Data excerpts
○ ○ ○ ○ ○

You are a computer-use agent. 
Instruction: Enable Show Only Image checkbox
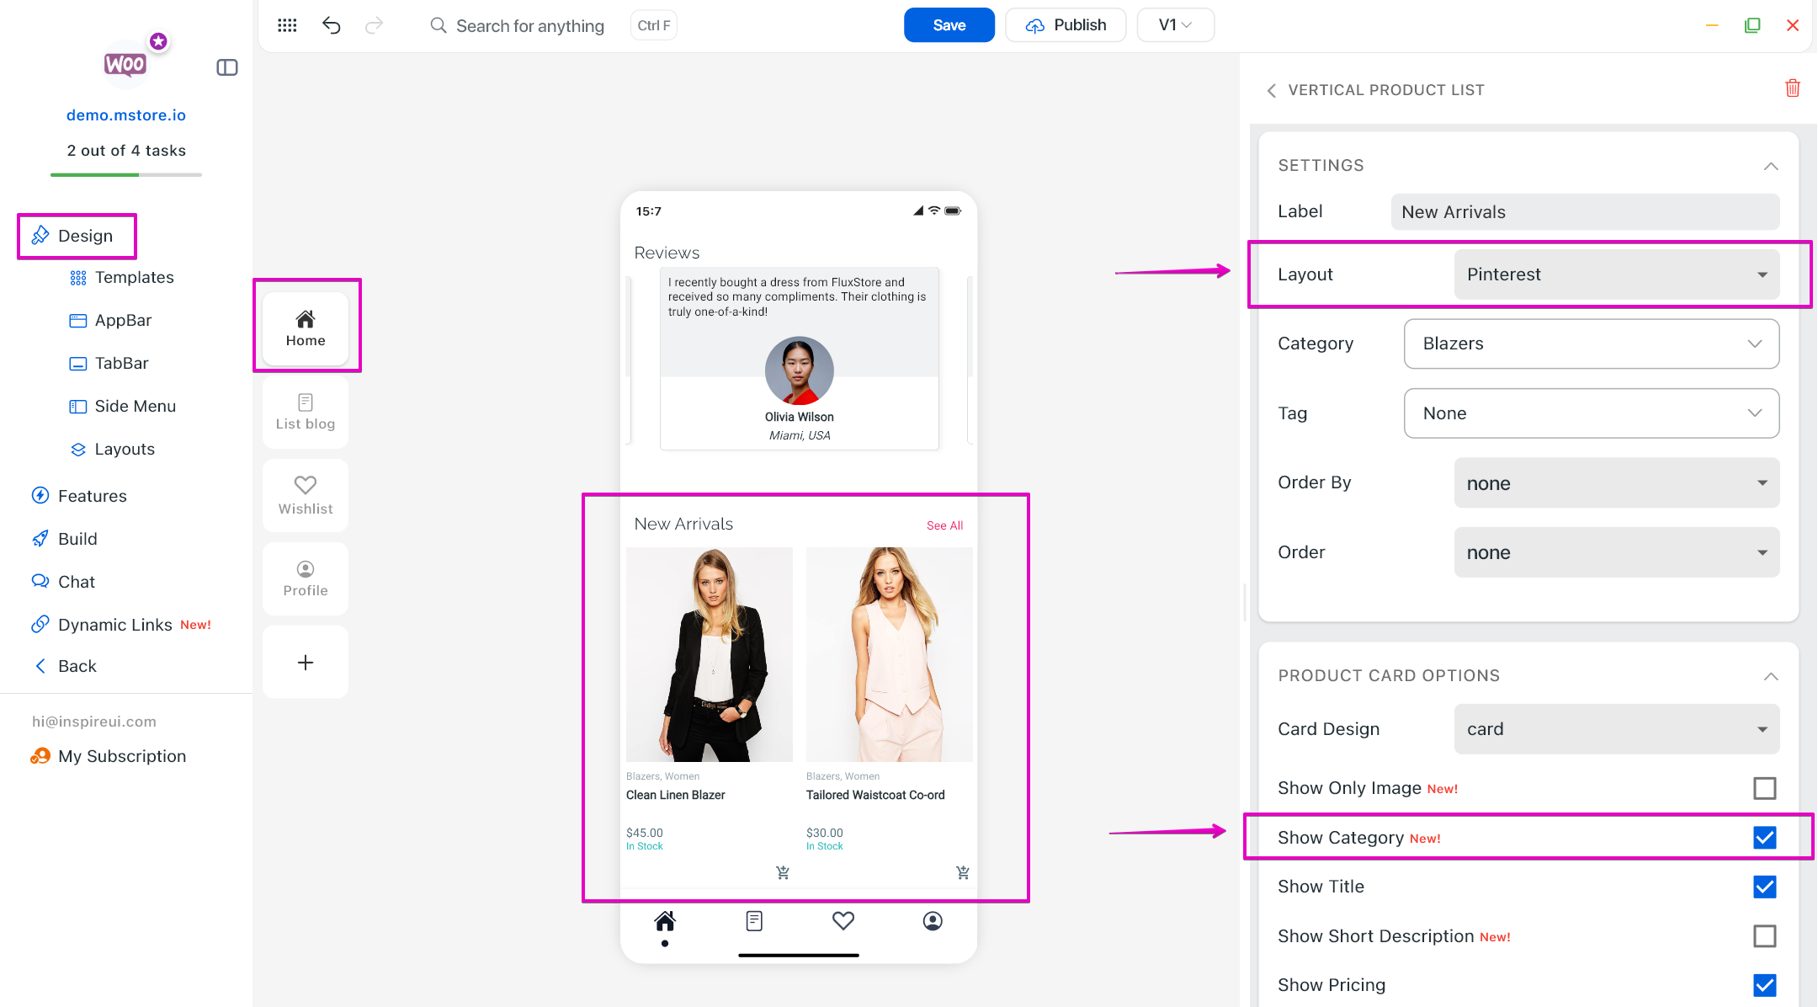[1764, 788]
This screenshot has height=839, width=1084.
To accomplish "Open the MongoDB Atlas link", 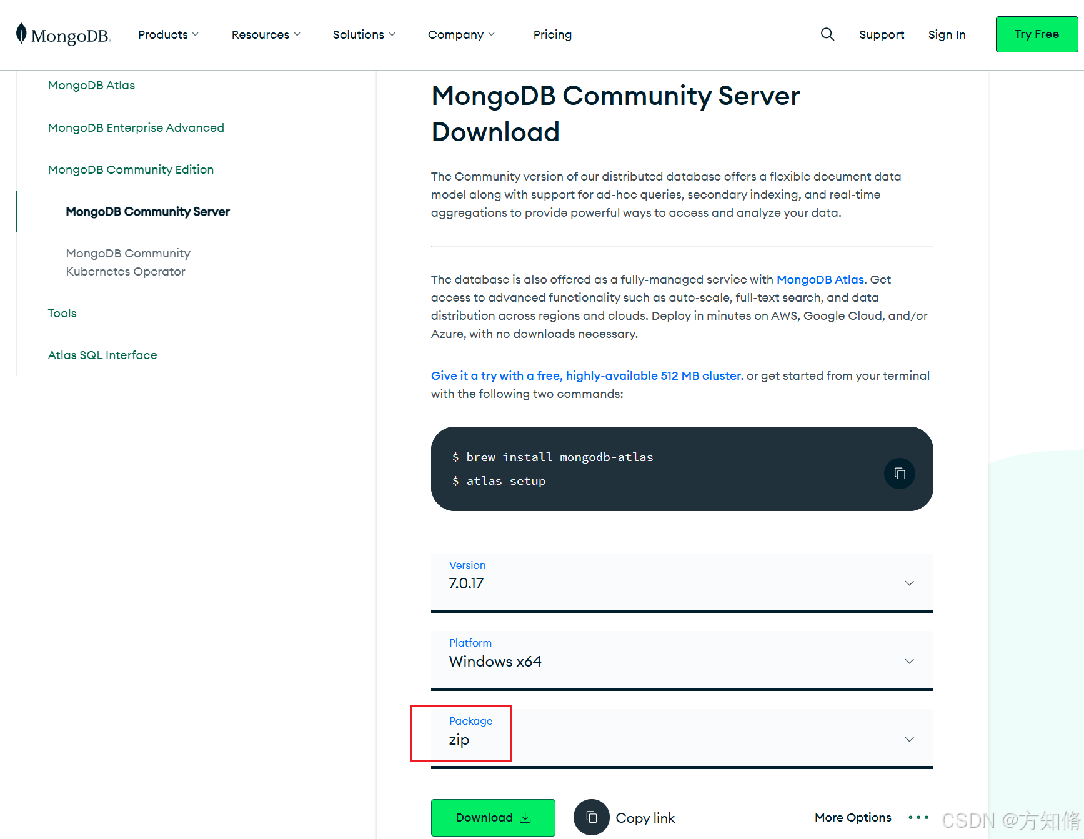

○ ○ ○ ○ ○

_How to complete this task_
Leaving aside the images, write out the entries above word for word.

_Answer section_
You are a computer-use agent. 
Instruction: Enable Show Only Image checkbox
[1764, 788]
This screenshot has height=839, width=1084.
To accomplish "Open the MongoDB Atlas link", 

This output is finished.